農林水産物の輸出促進研究開発プラットフォーム@九州・沖縄

[展望] プロデューサー 羽田 正治

2017/06/07

私は、かつては農水産物の海外輸出というのは邪道ではないかと思っておりました。農水産物というのは、そこで生産し、そこで食するというのがあたりまえと考えておりました。私たちは自給ということを基本に農業をやってきたからです。ところが、ここにきてTPPの問題等もあって、農水産物においても輸出について考える機会が多くなってきました。日本の農水産物をもっとグローバルに扱うべきではないか、という議論です。しかし農水産物の輸出には未知の課題が非常に多く、一次産業の過去のノウハウだけでは到底解決することができないので、産学官連携とか農商工連携などにより、新たな知見を加えて、いかに解決するかということになります。

 

農作物というのはすべて生き物です。収穫後、自然に放置すると1日かそこらで生体としての機能を失ってしまいます。これをいかに持続させるかというのが我々に与えられた大きな課題です。私は今輸出会社をやっております。国と国との生活習慣の違いなどの様々な問題がありますが、大きいのは物流の課題です。例えば香港への輸出でも荷揚げまでには13日とか14日かかります。結果的に鮮度保持が非常に大きな課題になります。

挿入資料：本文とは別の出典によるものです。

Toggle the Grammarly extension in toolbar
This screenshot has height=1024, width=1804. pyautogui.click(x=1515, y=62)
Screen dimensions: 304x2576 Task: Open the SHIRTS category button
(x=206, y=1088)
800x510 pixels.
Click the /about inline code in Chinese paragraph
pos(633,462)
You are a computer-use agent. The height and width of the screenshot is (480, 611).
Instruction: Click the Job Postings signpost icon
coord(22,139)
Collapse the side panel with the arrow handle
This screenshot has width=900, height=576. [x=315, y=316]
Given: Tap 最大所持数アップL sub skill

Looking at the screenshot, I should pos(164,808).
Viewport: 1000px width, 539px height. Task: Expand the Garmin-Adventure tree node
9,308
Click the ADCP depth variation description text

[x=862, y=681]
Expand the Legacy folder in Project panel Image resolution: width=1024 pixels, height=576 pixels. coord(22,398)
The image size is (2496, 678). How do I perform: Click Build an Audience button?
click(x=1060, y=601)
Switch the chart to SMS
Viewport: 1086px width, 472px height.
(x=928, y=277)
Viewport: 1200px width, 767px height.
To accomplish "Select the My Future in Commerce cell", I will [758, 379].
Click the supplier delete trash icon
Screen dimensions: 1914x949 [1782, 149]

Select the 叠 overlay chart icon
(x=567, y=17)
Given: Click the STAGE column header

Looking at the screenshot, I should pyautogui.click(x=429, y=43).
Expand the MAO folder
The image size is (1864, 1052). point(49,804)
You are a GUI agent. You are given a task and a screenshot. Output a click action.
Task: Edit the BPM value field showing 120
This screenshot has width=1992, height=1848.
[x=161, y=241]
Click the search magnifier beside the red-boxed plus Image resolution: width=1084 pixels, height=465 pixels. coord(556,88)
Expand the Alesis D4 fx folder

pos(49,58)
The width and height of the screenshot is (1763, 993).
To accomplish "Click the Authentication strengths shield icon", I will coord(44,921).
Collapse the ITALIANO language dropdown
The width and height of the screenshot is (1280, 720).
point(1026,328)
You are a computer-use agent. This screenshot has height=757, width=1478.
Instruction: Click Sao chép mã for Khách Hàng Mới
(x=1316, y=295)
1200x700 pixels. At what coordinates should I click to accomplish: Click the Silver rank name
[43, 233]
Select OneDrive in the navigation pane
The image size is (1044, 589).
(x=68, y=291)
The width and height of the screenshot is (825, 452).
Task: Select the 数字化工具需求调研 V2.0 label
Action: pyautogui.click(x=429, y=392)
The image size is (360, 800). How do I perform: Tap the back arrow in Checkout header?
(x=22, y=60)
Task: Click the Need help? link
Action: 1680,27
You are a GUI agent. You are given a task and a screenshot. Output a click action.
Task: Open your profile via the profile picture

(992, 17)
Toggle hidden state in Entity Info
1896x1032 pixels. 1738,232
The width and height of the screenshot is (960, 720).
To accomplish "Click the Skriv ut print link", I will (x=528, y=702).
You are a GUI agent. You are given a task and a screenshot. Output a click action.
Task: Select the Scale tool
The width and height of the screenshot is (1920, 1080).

それから、国と国との取引ですから行政上の手続きが影響することがあります。輸入国側は生鮮品をいかにより早く食するかということよりも、放射能の検査のため4、5日余分にかけるというようなこともあります。工業製品ならそれでいいかもしれませんが、農作物のように生き物を、更に4、5日余分にとどめおくというのは、元来あってはならないことです。安全・安心を確保する前に基本的な生体機能が損なわれるわけです。ですから、これをいかに解決するかが大きな課題です。

 

このプラットフォームにおける活動の基本的な意義は、我々が研究開発したものを、農業の生産の現場、商品の現場にいかにフィードバックするかということです。課題が何なのかということを、もっと狭義に突き詰めて解決すること、つまり、時間を短縮することで解決をはかることに取り組まないと意味がないと考えております。

 

 

農家では後継者不足とか高齢化も問題ですが、それ以前に一次産業に従事する人たちのポリシーがだんだん不明確になっているように感じます。何のために農業をしているのか、何のために地域で生活しているのか、それは経済上の問題でカバーされるものなのか。

そこに住んでいる喜びはだんだん無くなってきていないでしょうか。農業をしている喜びが失われてきていないでしょうか。私は、多くの農家が仕事に対して喪失感のようなものを抱いているように感じます。人間としての生きがいをどう取り戻すか、ということが農村に与えられた課題ではないかと考えます。

 

日本は先進国といわれますが、先進国である所以を、産学官連携や農商工連携により英知を結集して、現場を活性化していくことで示さなくてはなりません。農林水産物の輸出を拡大するという本来の目的をどうやって実現するかを見出していくところに、このプラットフォームの役割があると思います。

 

九州はアジアに一番近いという地の利があります。当プラットフォームが引き続きオープンな議論の場となって英知が結集され、九州が農林水産物の輸出促進の課題解決をはかる前線基地として役割を果たしていくため、引き続き会員の皆様のご支援とご協力をお願いします。